What the U.S. Got Wrong in Their COVID-19 Response: A Note from Germany

Written by Christina Park, Senior, Wellesley College. Economics on 01/15/2021

Streets are mostly deserted in Kaiserslautern, Germany. While some of my favorite restaurants are still open for takeout, bars, concert venues, gyms, hotels, and theaters are closed. As of November 2020, Germany has had two COVID-19 nationwide lockdowns that have deeply changed city life. Germany’s response to the pandemic has been efficient and resourceful. The government has managed to protect the health of most of its citizens ensuring economic stability and well-being, a feat the U.S. government can only imagine accomplishing. When the second lockdown was announced in Germany, Merkel showed a strong focus on small enterprises by ensuring that businesses with up to 50 employees and the self-employed would receive 75% of their previous years November income in support from the government. In addition, the German government created cheap loan programs for self-employed workers and micro-enterprises, which have totaled up to €300,000 ($360,000) through the KFW State Bank. Eligible companies have received over $11.8 billion in assistance by November while larger companies have been expected to rely on the European Union’s infrastructure for assistance.

While the U.S. Congress continues to argue about whether single individual payments of a few hundred dollars is too much money, the German government has extended the Kurzarbeit short-time work program until the end of 2021. From this program, German workers have the option to receive income assistance with a coverage of 60% or 67% of their salary depending on whether they have children. This program has proven to be very effective as it contributed to Germany’s fall in unemployment rate from 7.9% to 7%, amidst this pandemic.
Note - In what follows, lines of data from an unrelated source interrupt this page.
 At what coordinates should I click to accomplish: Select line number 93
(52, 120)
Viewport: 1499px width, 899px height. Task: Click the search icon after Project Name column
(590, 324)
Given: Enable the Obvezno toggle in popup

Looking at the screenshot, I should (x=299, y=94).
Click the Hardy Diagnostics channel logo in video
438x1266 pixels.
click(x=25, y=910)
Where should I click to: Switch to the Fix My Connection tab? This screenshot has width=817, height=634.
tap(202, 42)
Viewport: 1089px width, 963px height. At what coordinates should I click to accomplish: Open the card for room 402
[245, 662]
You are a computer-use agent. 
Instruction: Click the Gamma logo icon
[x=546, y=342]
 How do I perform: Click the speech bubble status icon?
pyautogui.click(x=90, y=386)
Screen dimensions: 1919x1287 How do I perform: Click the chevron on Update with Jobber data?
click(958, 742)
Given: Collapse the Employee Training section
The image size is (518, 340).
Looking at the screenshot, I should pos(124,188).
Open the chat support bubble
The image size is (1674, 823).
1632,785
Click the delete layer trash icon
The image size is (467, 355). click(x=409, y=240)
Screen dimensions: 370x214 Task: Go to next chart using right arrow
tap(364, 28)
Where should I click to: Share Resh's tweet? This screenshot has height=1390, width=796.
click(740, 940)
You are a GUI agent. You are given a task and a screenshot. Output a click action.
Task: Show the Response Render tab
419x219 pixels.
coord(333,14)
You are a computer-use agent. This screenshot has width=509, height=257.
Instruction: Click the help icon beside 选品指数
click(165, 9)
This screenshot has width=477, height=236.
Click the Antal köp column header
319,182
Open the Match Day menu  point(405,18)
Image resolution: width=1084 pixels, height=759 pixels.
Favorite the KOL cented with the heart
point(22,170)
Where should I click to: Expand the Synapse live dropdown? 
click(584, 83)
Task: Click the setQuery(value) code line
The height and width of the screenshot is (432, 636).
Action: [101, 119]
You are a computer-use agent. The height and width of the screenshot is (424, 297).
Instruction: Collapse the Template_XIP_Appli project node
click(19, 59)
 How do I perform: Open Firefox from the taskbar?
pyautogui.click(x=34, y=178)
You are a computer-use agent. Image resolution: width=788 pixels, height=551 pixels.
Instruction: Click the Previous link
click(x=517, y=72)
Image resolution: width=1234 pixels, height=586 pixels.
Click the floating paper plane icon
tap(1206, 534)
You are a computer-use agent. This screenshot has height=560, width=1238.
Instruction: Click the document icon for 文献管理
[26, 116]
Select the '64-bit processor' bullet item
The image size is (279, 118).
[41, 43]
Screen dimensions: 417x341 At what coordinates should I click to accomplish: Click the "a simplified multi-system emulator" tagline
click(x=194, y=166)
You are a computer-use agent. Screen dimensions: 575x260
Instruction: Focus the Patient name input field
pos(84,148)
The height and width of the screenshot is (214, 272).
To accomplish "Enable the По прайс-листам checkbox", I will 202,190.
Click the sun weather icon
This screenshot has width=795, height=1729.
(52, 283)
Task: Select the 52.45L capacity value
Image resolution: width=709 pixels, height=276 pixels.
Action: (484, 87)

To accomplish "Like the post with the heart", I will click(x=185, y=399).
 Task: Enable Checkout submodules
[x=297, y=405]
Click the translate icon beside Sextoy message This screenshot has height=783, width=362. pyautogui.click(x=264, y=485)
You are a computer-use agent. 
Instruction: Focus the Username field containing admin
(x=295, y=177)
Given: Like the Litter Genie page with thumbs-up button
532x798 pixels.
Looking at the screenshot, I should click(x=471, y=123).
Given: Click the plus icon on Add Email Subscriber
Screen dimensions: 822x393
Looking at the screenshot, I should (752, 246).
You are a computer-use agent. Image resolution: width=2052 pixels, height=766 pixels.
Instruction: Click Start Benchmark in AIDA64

The level of support provided by the German government has allowed Germans to comply with stay-at-home orders and secure wellness and financial stability. By contrast, the U.S. has failed at managing both the health and economic aspects of the pandemic while more and more Americans continue to be at risk of getting sick. In fact, while Germans had been quarantining over the summer, paving the path to return to work, the United States is undergoing a painful third peak in COVID-19 cases after its government’s failure to control the pandemic during the first and second peaks.

A narrative thanking essential workers for their efforts has emerged in the U.S., but this narrative is not accompanied by appropriate and thoughtful compensation. Many essential workers, who were already struggling with stagnant wages prior to the pandemic, were only offered the possibility of receiving hazard pay via their employers. Unfortunately, this promise did not materialize for many, and essential workers continue to have high risks of infection and transmission ten months after the first stay-at-home orders were issued.

Another policy comparable to Germany’s attempts to subsidize workers for the month of November is the U.S. Paycheck Protection Program (PPP), which sought to protect small businesses via low-interest loans and keep workers on payroll. The major differences between the U.S approach and the German approach is that while both aim to save jobs, the German program has an additional benefit of cutting working hours for its workers without compromising pay. A closer look shows the results of both programs have had dramatically different effects.

While unemployment in the United States is now almost 15% , the IMF expects German unemployment for 2020 to stabilize at around 4%. The rise in the U.S. unemployment rate may be explained by data that shows how the hours worked and changes in payroll were very similar for smaller and larger firms. The analysis implies that the PPP had little effect on small business employment, and that the U.S. did not really focus on average workers. Businesses that secured PPP assistance in the US were in sectors that were less affected by the crisis and had already intended to keep most of their workers on payroll.

The fault in the U.S. PPP is that it is not doing enough to allow for it to reach the populations that needed the funds the most. Only 42.4% of total PPP loans went to service industries which were significantly affected by social distancing, even though the sector accounted for 66.8% of job losses. Seven out of the ten states with highest rates of unemployment insurance were also the states that received the smallest dollar amount of PPP loans.

The irony of this is that the U.S. is now spending more than Germany when controlling for differences in population. The U.S. programs, which have focused on unemployment checks and loans via the PPP are more costly and less effective than programs such as the Kurzarbeit short-time work program. The majority of the funding in Germany has been used to prevent people from losing their jobs in the first place. In the future, the U.S. Government will likely be better off prioritizing prevention of loss of income over resurrection, and designing policies that protect the wellbeing of those most likely to suffer from a public health emergency.